The present invention relates in general to instruments for measuring material properties and, more particularly, to an improved instrument for on-line measurement of material properties by scatter-mode multi-wavelength differential absorption spectroscopy.
U.S. Pat. No. 5,338,361 discloses a sensor for on-line coating measurements of a moving paper sheet. The sensor includes a light source for transmitting a beam of infrared radiation toward the moving sheet. The infrared radiation encompasses a broad range of wavelengths. Different coatings, such as clay and latex, as well as moisture absorb different wavelengths in varying amounts. In one embodiment, a receiver is located on the same side of the moving sheet as the source for measuring the intensity of the reflected portion of the beam radiation. The receiver comprises at least one beam splitter and a plurality of separate detectors. A band pass filter is associated with each detector to pass that portion of the spectrum falling within the pass band. Hence, a first band pass filter, associated with a first detector, passes wavelengths of the spectrum which are strongly absorbed by a first coating material, e.g., latex. A second band pass filter, associated with a second detector, passes wavelengths of the spectrum which are strongly absorbed by a second coating material, e.g., clay. A third band pass filter, associated with a third detector, passes wavelengths of the spectrum where the radiation is strongly absorbed by the base sheet, but is only weakly absorbed by the first and second coating components. A fourth band pass filter, associated with a fourth detector, passes wavelengths of the spectrum where the radiation is strongly absorbed by moisture.
A first disadvantage of the sensor disclosed in the '361 patent relates to the long paths from the radiation source to the paper sheet and from the paper sheet to the detectors. These long paths result in a decrease in the total amount of signal received by the detectors. A second disadvantage is that the path lengths to the various detectors are not the same, thereby resulting in the detectors having different fields of view. It is also noted that the reflected radiation should be aligned exactly along the axis of the beam splitter, which is problematic to accomplish.

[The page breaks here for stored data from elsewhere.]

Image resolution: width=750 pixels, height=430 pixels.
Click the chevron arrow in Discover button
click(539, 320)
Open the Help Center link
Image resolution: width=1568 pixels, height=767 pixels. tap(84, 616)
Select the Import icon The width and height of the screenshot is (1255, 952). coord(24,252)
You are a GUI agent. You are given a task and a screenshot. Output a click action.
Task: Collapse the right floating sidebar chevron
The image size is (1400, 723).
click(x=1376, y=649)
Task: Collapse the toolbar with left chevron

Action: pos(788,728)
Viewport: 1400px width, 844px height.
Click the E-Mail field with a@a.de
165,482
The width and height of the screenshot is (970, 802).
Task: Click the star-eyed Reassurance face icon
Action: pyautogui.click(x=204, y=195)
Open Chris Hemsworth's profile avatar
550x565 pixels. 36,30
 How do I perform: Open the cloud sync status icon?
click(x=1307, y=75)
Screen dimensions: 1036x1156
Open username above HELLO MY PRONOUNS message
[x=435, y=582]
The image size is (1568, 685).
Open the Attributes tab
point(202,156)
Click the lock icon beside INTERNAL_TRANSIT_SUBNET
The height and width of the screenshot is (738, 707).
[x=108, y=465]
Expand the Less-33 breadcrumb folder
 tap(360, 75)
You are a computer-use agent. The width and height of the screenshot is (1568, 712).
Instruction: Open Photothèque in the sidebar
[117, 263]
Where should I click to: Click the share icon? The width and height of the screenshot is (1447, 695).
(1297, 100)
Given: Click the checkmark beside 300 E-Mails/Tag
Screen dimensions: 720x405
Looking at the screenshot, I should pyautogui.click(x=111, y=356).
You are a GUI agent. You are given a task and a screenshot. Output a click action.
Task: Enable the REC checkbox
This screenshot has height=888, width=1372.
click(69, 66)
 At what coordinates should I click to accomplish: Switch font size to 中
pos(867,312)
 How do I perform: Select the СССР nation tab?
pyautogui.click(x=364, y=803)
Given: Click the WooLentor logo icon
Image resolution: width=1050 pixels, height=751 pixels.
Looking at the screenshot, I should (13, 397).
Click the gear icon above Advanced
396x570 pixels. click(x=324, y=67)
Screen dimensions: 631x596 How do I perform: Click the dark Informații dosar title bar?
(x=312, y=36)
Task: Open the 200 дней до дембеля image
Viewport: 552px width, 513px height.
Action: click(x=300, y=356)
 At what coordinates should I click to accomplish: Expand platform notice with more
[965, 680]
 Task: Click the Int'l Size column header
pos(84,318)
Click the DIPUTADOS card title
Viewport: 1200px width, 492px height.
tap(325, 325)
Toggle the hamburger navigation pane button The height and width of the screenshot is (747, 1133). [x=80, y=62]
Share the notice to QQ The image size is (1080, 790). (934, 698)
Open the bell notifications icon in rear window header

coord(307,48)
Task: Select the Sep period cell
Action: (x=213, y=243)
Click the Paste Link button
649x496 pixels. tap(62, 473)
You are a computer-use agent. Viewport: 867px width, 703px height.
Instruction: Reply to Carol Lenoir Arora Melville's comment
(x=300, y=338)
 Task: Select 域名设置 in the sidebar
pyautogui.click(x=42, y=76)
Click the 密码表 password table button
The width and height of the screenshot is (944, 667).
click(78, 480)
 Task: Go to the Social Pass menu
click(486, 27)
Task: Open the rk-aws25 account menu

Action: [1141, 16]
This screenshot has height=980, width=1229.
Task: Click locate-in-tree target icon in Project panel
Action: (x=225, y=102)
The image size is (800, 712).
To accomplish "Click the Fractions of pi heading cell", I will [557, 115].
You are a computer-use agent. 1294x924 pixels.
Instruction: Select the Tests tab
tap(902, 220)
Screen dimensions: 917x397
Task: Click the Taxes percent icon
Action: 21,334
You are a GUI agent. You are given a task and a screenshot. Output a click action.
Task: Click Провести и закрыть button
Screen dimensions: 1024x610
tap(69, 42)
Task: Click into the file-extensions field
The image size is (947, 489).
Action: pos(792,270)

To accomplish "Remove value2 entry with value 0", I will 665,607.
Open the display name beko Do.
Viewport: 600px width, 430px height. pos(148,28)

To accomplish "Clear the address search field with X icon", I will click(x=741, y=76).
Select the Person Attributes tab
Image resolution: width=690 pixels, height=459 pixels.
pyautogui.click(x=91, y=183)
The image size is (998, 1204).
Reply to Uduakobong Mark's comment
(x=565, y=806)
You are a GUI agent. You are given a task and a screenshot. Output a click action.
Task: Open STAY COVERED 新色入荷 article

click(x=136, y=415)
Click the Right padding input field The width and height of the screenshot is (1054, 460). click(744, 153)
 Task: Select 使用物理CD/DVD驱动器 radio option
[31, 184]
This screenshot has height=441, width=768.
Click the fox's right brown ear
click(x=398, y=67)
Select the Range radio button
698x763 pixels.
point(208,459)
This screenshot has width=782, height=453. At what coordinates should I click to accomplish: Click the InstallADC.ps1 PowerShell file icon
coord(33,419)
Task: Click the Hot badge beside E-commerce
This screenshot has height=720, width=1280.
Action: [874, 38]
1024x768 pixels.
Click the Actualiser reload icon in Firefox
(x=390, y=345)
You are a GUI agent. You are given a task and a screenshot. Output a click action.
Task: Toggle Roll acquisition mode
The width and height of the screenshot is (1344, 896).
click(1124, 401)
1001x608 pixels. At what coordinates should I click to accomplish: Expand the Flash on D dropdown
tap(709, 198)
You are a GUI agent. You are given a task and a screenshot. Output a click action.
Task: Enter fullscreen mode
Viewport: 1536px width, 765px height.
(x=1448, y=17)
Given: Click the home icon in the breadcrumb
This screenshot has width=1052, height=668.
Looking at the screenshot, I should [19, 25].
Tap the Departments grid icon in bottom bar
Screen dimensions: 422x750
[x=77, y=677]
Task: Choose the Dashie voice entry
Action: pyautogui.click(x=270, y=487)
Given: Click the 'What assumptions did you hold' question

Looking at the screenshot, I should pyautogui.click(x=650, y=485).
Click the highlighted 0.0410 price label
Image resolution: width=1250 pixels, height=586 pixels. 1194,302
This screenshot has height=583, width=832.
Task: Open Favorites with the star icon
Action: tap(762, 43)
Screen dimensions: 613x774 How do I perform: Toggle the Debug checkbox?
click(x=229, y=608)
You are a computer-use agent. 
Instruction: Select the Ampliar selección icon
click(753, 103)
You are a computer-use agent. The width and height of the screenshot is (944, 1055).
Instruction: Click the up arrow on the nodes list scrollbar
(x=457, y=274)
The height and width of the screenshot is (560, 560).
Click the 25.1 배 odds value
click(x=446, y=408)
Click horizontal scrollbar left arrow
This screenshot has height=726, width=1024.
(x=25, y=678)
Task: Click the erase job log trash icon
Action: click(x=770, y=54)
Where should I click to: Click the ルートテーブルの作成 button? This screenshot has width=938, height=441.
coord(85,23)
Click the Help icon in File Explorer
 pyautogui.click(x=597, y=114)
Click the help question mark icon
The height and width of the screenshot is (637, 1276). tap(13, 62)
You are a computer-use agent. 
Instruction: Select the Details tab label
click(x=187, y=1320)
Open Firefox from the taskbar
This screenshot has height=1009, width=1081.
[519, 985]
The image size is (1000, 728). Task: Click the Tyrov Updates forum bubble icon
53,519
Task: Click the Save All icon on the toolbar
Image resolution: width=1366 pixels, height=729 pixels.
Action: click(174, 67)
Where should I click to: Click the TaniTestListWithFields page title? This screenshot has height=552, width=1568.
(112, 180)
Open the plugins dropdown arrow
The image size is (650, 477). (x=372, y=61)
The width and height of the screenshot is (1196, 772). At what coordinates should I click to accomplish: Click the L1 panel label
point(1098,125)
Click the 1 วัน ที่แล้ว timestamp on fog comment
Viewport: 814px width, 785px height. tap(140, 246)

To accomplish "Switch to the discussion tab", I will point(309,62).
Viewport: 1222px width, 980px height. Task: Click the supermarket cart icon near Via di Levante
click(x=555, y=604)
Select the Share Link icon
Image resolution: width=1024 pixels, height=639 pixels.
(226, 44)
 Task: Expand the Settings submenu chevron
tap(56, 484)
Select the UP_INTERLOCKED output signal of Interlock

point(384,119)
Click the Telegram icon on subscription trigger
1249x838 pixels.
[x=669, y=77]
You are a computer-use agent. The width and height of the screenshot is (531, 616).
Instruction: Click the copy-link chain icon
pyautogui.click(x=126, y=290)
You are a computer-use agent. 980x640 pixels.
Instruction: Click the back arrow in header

A similar reflective infrared measuring apparatus is also known comprising a substantially clear window through which a light beam exits before impinging upon a moving substrate. Any dust on the window results in light being back scattered toward one or more radiation detectors. To prevent the scattered light from reaching the radiation detectors, a blocking member is provided in the sensor housing. While the blocking member functions to shield a significant portion of light scattered by dust, the blocking member also shields a portion of the light reflected from the moving substrate from reaching the detectors, which reduces the total sensed radiation scattered back by the substrate reducing the instrument signal-to-noise ratio. Further, because the light emitted by the source passes through a different area of the window as compared to the light scattered back by the substrate, the dust on the window, which is typically non-uniform in distribution, may influence the properties of the light impinging on the substrate differently than the properties of the light back scattered by the substrate. This sensor also suffers from the same first and second disadvantages noted above with regard to the sensor disclosed in the '361 patent.
There is a need for an improved infrared measuring apparatus wherein the path lengths to the detectors are substantially equal in length such that the detectors have substantially the same fields of view and the distances between the light source and the moving substrate and the moving substrate and the detectors are minimized.